Calendar Movies: North by Northwest (1959)

north by northwest movie poster

This was originally written and posted on April 27, 2006.

Recently, I had lunch with the human resources director at my place of employment. Both she and the chief operations officer were down to my office for the day and I invited them out to Cracker Barrel (it was a cheap maneuver as my boss was out of town, and I knew they’d pay for the food.) I needed the COO as a buffer between me and HR because last time I had lunch with Human Resources I got drilled on my opinion on everything from our company values to how the janitorial staff is doing.

It worked perfectly, I got a good meal paid for, and the COO kept us distracted by trying to win that little triangle peg game all Cracker Barrels leave on the table. It’s quite a thing to see your boss’s boss’s boss cursing at a children’s game because it says he’s an “ignoramous.”

The toughest question I had to field from HR was about my favorite movie. I chose Casablanca much to the surprise of my questioner. Now, at 30, I’m not anywhere near a young whippersnapper, but I guess I’m still pretty far removed from an ancient classic like that.

The thing is, I really dig the old movies. I’m the kind of guy who goes to Blockbuster and heads for the center rows, not the outside aisles with new releases. I suppose this is a strange thing, where kids today haven’t even seen Star Wars much less The Third Man.

Seriously, the first time I found out someone at work had never seen Star Wars I nearly fell out of my comfy office chair. It is as bewildering to realize that a film that means so much to me and my generation could be a relic to a new generation.

But maybe this is just me. I prefer Turner Classic Movies to HBO. I’d rather watch Humphrey Bogart than Tom Cruise. Black and white is much sexier then high definition super color.

Watching a movie like this month’s Calendar Movie, North by Northwest I’m struck by the notion that it’s not so different from your summer Hollywood blockbuster these days.

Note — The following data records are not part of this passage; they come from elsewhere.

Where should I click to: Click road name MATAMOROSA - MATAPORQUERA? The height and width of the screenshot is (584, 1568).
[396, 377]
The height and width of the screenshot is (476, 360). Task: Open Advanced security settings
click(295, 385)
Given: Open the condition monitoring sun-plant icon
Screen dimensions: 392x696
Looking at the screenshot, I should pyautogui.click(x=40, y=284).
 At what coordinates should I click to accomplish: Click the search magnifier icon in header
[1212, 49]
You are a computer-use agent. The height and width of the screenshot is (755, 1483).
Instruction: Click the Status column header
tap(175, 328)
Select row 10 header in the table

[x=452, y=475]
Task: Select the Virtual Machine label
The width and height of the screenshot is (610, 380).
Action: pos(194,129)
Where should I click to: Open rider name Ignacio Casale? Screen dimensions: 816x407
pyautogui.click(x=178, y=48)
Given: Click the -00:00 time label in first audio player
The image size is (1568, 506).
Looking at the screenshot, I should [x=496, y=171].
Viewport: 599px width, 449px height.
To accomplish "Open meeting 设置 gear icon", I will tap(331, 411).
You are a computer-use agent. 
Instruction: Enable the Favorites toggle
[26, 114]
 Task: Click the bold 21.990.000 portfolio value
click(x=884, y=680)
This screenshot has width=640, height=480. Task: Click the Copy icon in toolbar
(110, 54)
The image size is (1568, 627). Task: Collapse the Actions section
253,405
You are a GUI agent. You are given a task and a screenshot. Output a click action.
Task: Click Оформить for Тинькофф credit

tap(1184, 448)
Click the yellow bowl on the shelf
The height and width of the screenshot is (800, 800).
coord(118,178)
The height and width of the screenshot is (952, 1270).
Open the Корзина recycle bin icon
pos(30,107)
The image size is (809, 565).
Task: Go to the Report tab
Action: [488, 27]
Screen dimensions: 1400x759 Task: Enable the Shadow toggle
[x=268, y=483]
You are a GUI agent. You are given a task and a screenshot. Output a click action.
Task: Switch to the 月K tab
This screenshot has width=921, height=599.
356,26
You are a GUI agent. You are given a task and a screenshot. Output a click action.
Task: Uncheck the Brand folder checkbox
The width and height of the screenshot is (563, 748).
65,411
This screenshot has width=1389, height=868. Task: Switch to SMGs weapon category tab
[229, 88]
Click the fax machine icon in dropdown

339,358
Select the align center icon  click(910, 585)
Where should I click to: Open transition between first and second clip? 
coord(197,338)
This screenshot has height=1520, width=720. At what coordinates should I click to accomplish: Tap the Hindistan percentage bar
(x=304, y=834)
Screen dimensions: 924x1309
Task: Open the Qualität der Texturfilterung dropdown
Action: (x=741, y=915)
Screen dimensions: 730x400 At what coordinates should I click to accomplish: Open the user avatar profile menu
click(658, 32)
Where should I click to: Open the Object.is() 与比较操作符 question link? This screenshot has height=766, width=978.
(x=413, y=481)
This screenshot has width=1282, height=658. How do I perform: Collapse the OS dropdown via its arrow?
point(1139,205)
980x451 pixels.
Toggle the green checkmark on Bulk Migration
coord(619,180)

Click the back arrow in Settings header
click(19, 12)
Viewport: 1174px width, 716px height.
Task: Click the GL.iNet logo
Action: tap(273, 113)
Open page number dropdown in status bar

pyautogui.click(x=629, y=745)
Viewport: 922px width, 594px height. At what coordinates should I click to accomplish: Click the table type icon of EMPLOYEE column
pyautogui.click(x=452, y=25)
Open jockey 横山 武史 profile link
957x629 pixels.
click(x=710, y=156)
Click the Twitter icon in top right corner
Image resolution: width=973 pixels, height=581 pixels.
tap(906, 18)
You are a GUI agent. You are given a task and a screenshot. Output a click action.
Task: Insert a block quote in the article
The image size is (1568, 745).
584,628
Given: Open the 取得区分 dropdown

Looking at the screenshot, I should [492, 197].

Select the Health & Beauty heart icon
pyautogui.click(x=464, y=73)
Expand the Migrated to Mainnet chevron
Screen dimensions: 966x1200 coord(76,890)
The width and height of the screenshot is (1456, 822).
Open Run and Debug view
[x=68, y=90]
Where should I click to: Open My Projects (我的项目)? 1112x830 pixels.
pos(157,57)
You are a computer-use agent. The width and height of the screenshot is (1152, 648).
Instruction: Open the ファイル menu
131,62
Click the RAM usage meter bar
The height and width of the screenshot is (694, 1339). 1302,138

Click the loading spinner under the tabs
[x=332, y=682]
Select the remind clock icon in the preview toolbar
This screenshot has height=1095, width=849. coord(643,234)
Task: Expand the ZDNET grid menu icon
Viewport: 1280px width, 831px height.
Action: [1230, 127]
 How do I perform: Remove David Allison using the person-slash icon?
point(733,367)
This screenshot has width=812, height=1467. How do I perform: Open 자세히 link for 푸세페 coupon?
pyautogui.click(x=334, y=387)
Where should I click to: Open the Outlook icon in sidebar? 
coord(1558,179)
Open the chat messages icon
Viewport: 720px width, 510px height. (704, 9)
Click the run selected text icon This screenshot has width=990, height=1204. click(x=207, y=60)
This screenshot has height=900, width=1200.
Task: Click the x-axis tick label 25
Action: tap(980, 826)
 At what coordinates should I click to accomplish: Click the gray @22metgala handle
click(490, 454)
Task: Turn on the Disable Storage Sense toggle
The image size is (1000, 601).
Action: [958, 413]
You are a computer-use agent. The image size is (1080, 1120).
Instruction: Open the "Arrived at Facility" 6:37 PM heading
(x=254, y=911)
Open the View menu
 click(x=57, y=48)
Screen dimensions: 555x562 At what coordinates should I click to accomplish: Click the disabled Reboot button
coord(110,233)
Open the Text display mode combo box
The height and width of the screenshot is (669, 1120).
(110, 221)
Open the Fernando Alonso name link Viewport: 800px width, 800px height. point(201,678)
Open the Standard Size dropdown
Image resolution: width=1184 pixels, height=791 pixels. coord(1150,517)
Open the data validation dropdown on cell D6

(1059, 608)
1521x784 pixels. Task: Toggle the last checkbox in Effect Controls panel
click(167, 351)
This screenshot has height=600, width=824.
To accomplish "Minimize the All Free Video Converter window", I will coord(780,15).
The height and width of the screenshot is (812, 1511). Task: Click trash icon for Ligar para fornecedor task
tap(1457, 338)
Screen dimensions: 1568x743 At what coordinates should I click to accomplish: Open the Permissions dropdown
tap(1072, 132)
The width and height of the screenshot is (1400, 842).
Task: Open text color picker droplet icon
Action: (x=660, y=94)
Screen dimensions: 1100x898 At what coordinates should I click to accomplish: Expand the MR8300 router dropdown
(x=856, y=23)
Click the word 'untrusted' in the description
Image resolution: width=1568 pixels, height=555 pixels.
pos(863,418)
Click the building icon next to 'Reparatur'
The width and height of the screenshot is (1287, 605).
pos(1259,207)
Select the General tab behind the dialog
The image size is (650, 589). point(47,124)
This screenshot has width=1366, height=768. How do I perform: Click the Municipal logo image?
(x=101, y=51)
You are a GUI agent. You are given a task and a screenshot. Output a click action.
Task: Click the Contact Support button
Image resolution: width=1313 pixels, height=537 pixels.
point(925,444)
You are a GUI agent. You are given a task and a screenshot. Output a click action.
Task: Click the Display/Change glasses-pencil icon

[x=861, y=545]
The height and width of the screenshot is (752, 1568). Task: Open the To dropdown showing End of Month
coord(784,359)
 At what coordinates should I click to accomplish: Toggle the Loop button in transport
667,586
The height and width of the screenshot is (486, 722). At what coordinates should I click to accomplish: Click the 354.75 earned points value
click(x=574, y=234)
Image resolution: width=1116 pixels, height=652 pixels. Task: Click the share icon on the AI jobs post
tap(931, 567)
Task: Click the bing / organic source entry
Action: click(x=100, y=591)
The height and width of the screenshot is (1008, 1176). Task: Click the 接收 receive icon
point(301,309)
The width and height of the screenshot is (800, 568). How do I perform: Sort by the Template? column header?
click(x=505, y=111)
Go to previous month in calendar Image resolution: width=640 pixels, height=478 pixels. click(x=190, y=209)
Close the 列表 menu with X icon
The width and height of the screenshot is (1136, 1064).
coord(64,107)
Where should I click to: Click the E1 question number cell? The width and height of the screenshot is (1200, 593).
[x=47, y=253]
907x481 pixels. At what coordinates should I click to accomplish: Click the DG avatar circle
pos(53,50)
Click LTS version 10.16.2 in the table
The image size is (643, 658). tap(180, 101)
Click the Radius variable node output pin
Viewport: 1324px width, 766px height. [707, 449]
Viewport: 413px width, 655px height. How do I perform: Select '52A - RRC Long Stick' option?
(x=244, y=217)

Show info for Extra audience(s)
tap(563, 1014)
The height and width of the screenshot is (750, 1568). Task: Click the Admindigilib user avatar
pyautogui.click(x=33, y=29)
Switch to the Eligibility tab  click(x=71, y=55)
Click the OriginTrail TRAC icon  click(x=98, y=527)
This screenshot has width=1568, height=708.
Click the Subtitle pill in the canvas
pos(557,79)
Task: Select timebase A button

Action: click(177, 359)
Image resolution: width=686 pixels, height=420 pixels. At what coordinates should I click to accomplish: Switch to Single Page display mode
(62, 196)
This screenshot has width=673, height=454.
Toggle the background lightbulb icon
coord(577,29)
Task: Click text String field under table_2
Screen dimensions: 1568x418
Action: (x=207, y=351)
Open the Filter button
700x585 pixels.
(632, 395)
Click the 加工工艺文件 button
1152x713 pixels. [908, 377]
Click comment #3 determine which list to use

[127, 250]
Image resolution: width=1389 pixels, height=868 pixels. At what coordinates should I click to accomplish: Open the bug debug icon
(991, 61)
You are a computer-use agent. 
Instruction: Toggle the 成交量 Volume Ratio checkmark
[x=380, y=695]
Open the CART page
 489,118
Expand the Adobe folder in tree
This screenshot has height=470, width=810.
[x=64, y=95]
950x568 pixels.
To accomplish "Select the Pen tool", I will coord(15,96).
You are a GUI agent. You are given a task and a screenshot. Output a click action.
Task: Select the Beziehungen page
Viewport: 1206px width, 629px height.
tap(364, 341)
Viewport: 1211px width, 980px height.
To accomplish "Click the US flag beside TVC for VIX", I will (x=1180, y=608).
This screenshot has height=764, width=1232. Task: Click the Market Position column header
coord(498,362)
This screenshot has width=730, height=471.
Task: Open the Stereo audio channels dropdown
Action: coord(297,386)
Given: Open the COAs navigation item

You’ve got one of the biggest stars working at the time, Cary Grant, working with an A-list director, Alfred Hitchcock; that’s like Tom Hanks and Steven Spielberg working together. The story is full of big action, lots of laughs and brimming with sexuality. It would play perfectly in today’s multiplexes

It’s the sex that struck me in this viewing. No, there isn’t any nudity, or hard core action. There isn’t even any soft core action, or anything more than some kissing. But the dialogue is boiling over with innuendo and double entendres. And if you’re going to have double entendres, who better than Cary Grant and Eva Marie Saint to do it?

Beyond the sex there is more action and twists than a porno staring Gumby and Pokey. The famous crop duster scene still excites beyond what most CGI adventures can muster in an entire film.

So I ask myself again, why do brilliant, solid pieces of filmmaking like this get left on dusty shelves to be replaced by boring, repetitive, unimaginative showcases of mediocrity? Is the movie going public so stuck on adrenaline pumping, computer generated eye candy, that the classics are above their threshold of understanding?

Partially I think that it is part of our cultural existence to get the newest, freshest product. We buy the new models of cars even though our old one rides just fine. We purchase the top of the line, brand new computer products because our 6 month old lap top is “outdated.”

No one stands around the water cooler talking about Hitchcock or Billy Wilder. We talk about box office receipts, and the new weekend releases. Hollywood asks us to. They can’t afford for an audience to sit around watching worn out VHS copies of Ninotchka when they just spend 100 million dollars on the new Vin Diesel picture.

Kids don’t get hip credibility by wearing t-shirts with Peter Lorre on them. That’s not the kids fault, for if they had the chance to watch Lorre in M his picture would be right out there like Al Pacino in Scarface.

I can’t help but think if more people were exposed to classics like North by Northwest there would be no surprise when a young man stated his favorite movie was Casablanca.